[START Document segment]
A 3/4" companion flange screwed to a piece of plywood works perfectly. It gets that project up where you can easily make it perfect.


----------



## ILPlumber (Jun 17, 2008)

3/4 MIP said:


> Thank you Colgar for the tip. Check the 1/4 bend close. There is an "exception"
> 
> 3/4


 
I always use long sweeps on drainage. I think it says something to the effect of 3" and small short rad 90 can recieve grey water when connected to a stack vent arm. 

Like I said. Most of the time, if you think ahead. There is room for a long sweep.


Question #4:

Can an architect licensed in the state of IL design plumbing?

Question #5:
Can a professional engineer licensed in the state of IL design plumbing?


----------



## 3/4 MIP (Dec 1, 2009)

Absolutely, long sweeps. However, we do alot of remolding on the north shore. There's been at least one time where we used this exception to our benefit. 

Keep those questions coming. It makes we dig in my green book all the more. I'm still stuck on that trench drain though. I give, please provide a reference.

3/4


----------



## SewerRatz (Apr 25, 2009)

ILPlumber said:


> WINNAR:thumbup:
> 
> *890.730 is the location in the code Ratz*


Wow I was blind as a bat last night. I should of seen the title of 890.730 "Floor drains/Trench Drains"


----------



## SewerRatz (Apr 25, 2009)

ILPlumber said:


> I always use long sweeps on drainage. I think it says something to the effect of 3" and small short rad 90 can recieve grey water when connected to a stack vent arm.
[END Document segment]
[START Dataset]
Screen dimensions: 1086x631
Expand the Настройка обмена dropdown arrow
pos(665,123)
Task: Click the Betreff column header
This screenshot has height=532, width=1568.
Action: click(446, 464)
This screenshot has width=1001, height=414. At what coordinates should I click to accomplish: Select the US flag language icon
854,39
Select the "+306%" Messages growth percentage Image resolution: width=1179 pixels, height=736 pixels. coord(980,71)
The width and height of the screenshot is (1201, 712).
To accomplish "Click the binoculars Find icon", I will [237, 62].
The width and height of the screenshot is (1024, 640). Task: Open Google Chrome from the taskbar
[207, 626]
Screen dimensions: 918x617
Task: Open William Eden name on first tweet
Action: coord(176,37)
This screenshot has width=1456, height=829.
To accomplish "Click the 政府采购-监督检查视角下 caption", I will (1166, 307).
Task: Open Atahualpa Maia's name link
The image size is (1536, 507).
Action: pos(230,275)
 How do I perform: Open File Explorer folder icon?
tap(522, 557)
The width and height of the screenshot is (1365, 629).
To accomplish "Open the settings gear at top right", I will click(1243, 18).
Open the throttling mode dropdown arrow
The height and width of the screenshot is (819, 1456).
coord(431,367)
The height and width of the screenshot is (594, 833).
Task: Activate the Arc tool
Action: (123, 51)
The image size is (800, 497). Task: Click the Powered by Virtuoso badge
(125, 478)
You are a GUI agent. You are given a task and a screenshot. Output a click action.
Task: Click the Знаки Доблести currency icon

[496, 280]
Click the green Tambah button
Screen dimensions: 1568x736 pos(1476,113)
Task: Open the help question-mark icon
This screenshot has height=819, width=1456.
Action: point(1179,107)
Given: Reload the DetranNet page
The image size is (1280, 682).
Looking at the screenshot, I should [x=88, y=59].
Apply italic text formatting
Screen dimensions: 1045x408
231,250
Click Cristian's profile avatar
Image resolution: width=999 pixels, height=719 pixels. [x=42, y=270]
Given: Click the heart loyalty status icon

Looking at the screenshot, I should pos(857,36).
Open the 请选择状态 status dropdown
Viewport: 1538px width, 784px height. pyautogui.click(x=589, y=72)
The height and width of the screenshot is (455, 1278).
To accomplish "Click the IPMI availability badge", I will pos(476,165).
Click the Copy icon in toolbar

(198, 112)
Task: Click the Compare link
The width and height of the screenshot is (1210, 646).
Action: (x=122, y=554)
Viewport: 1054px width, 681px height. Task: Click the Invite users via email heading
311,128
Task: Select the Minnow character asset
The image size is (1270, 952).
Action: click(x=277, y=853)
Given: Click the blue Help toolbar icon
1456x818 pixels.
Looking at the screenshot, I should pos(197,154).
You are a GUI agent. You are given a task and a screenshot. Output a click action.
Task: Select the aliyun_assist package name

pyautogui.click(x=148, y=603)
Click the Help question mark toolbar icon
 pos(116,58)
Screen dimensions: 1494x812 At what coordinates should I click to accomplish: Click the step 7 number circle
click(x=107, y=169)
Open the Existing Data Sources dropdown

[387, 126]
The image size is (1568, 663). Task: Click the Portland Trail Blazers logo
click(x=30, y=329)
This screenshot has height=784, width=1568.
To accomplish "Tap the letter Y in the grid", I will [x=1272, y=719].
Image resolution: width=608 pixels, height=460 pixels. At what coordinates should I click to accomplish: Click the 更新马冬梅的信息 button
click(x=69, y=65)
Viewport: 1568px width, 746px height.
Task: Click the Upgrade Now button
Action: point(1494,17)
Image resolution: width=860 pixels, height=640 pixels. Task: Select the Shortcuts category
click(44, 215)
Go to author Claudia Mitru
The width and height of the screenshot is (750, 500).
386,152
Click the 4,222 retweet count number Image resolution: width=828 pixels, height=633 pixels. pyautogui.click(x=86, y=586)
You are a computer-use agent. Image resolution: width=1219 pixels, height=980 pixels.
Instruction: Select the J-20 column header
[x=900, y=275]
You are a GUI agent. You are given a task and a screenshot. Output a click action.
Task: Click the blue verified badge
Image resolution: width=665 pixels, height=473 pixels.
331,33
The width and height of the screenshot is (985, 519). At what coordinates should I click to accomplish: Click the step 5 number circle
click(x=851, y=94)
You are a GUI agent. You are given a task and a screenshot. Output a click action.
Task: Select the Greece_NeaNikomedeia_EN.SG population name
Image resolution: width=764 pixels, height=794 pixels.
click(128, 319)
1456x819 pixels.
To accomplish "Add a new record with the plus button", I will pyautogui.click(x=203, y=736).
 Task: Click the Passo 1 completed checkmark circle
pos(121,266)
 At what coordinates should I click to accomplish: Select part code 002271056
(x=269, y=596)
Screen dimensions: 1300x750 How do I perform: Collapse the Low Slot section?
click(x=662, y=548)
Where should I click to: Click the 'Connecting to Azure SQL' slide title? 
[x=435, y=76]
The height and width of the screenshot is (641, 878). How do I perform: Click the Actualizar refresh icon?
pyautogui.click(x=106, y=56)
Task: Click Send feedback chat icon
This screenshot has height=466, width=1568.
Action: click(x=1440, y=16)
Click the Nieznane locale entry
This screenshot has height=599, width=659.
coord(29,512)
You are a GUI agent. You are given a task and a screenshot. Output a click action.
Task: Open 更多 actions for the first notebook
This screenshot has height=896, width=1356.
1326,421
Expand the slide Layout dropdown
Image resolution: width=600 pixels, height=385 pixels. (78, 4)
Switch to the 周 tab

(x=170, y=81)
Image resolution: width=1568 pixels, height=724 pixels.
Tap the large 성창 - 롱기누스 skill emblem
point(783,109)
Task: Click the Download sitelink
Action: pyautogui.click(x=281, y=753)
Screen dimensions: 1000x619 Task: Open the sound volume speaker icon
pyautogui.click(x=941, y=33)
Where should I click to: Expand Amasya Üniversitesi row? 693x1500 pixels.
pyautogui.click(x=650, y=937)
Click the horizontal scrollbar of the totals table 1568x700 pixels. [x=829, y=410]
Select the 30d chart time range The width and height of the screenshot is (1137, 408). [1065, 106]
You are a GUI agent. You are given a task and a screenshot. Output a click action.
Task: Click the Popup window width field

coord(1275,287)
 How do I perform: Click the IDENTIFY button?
[END Dataset]
Problems:
**A.** From the plumbing code thread, list each distinct username that heads a post.
**B.** Please write the next part of the plumbing code thread, picking up after its final line.

Exercise responses:
**A.** ILPlumber, 3/4 MIP, SewerRatz

**B.**
> 
> Like I said. Most of the time, if you think ahead. There is room for a long sweep.
> 
> ...


Answer to 4 & 5 is no. From the way I understand the part of the code that refers to an licensed in Illinois architect and engineer, is the plumber can design a plumbing system not using Tables M,N, O, P and Q if the use current engineering practices and have it approved in writing by a Illinois Licensed architect or an Certified in Plumbing Engineering by the American Society of Plumbing Engineers, and approved in writing by the department.


----------



## breid1903 (Feb 8, 2009)

3/4 sounds like the old test i took in indiana. 1991. minus the pvc. breid...........:rockon:


----------



## ILPlumber (Jun 17, 2008)

SewerRatz said:


> Answer to 4 & 5 is no. From the way I understand the part of the code that refers to an licensed in Illinois architect and engineer, is the plumber can design a plumbing system not using Tables M,N, O, P and Q if the use current engineering practices and have it approved in writing by a Illinois Licensed architect or an Certified in Plumbing Engineering by the American Society of Plumbing Engineers, and approved in writing by the department.


The answers to 4 and 5 are : YES

It's in the licensing law.

Something to the effect of: No part of this act shall prevent an architect or engineer from designing plumbing systems.


----------



## ILPlumber (Jun 17, 2008)

Question #6.

Can a round bowl toilet be legally installed in a public restroom?

Question #7.

What is the maximum footage a clear water indirect waste drain can be ran?

Question #8.
What is the ONLY situation in which a fernco non-shielded rubber coupling can be installed in IL?


----------



## SewerRatz (Apr 25, 2009)

question # 6 no it can not.

Question #7 not 100% sure but will look in the book.

Question #8 check valve on a sump pump?


----------



## 3/4 MIP (Dec 1, 2009)

#7 5' is max distance for indirect drain.

3/4


----------



## user4 (Jun 12, 2008)

SewerRatz said:


> question # 6 no it can not.
> 
> Question #7 not 100% sure but will look in the book.
> 
> Question #8 check valve on a sump pump?


I believe IL state code requires a check valve with a built in shut off valve, and I have never seen one of those with rubber connections.


----------



## SewerRatz (Apr 25, 2009)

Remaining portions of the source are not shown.